Consider these issues:

  1. Explicit payments appeal to a smaller percentage of users than services subsidized. The entitlement generation expects online to be free. To get traffic, subsidies, third party payers, or grants are more desirable than trying to get Tom or Tammy User to fork over their credit card for periodic billing.
  2. Once a revenue source has been sucked dry, another must be found. The costs of competing where large data flows exist have to be supported by multiple financial tactics; that is, pay for traffic, outright subsidies from government agencies wanting access to the data, subscriptions, license deals, kick backs, etc.
  3. Scale combined with cost control, if effectively implemented, will generate a monopoly. Once a monopoly is achieved, new monetization options become available to the dominant. These range from certification fees for developers to a stake in the newcomer’s business, among others.

Are these “all” advertising? Well, let’s define advertising. Then let’s disclose our biases and agendas. Unfortunately, I don’t think in this cage match that will happen. Webified arguments have to be short and sweet, chopped up and processed to be easily and quickly digested. William James’s essays would not be too popular if here were alive and publishing a pragmatism Web log.

I look forward to the next online revenue cage match. Too bad this week’s installment was quite time. Perhaps there should be a 12 week training venue with intermediate matches to weed out those who don’t have enough muscle and bone to make the battle one for a pay per view channel. The Lawrence Welk reruns on PBS are more exciting than this week’s scuffle. Let’s raise the stakes. Maybe the participants should pay an entrance fee? Would this be advertising?

Stephen Arnold, March 29, 2009

Comments

One Response to “More Online Advertising Deep, Deep Thinking”

  1. Online Advertising on April 4th, 2009 12:03 pm

    When compared to traditional advertising it becomes obvious the objective of marketing.

    Marketing is not what generates a sale or closes the sale. Marketing in any business is to attract a potential customer.

    It is the responsibility of the business, be it bricks and mortar or online to close and complete the sale.

    So the question is, will advertising decline? Well to answer that question then simply ask yourself, does your business still need a flow of potential customers?

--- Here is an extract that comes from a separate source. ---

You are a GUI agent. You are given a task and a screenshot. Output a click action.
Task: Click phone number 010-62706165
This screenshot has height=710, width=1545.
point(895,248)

    If there is a replacement for advertising, online or offline, then maybe.

    Sure businesses have tighter budgets now, but should they increase their potential customer flow or let it dwindle in times of recession?

    Simple answer, never let the customer flows dwindle. Cutting costs and expenses is important when revenue drops, but cutting expenses will not cause revenues to increase. Only increasing customer flow or web traffic will.

    Cost per click and Cost Per Action Online Advertising is a wiser investment now more than ever as businesses begin to measure the quality of marketing efforts and the ROI.